Personal information
- Full name: John Tait Orr
- Date of birth: 15 December 1888
- Place of birth: Leith, Scotland
- Date of death: 13 May 1971 (aged 82)
- Place of death: Leith, Scotland
- Height: 5 ft 6 in (1.68 m)
- Position: Inside forward

Youth career
- Leith Renton

Senior career*
- Years: Team / Apps / (Gls)
- 1906–1908: Newtongrange Star
- 1908–1920: Blackburn Rovers / 75 / (30)
- 1922–1926: Leith Athletic / 35 / (14)

= Johnny Orr (footballer) =

Scottish footballer

John Tait Orr (15 December 1888 – 13 May 1971) was a Scottish footballer who played as an inside forward. Having moved from Newtongrange Star to Blackburn Rovers as a teenager in January 1908, he was often a reserve for the likes of Eddie Latheron, Jock Simpson, Danny Shea and compatriot Walter Aitkenhead, but had a role in the squads which won the English Football League championship in 1911–12 and 1913–14. Towards the end of the latter season, he was selected for the Home Scots v Anglo-Scots international trial match, but this did not lead on to a full cap.
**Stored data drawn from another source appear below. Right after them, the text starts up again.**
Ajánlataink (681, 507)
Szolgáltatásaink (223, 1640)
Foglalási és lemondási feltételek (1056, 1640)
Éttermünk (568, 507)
The outbreak of the First World War in 1914 disrupted football and led to official competitions in England being cancelled a year later; during the conflict, Orr agreed to play some matches for Blackburn's local rivals Burnley and also featured for Preston North End, but otherwise missed out on what would probably have been the peak years of his sporting career, and joined the British Army in 1917. He remained on Blackburn's books until the end of the 1919–20 season, but made only three post-war league appearances due to injury (despite some callous newspaper reports having predicted that after demobilisation from the armed forces, "he is certain of his place now" – Latheron having been killed in the war). Orr returned to Scotland and made a comeback in his 30s playing for hometown club Leith Athletic in minor competitions including the Scottish Football Alliance, and for two seasons in the Scottish Football League Division Three. A benefit match was played for him in 1926.

His uncle Willie Orr was also a football player (Celtic, Scotland) and manager (Airdrieonians, Leicester City).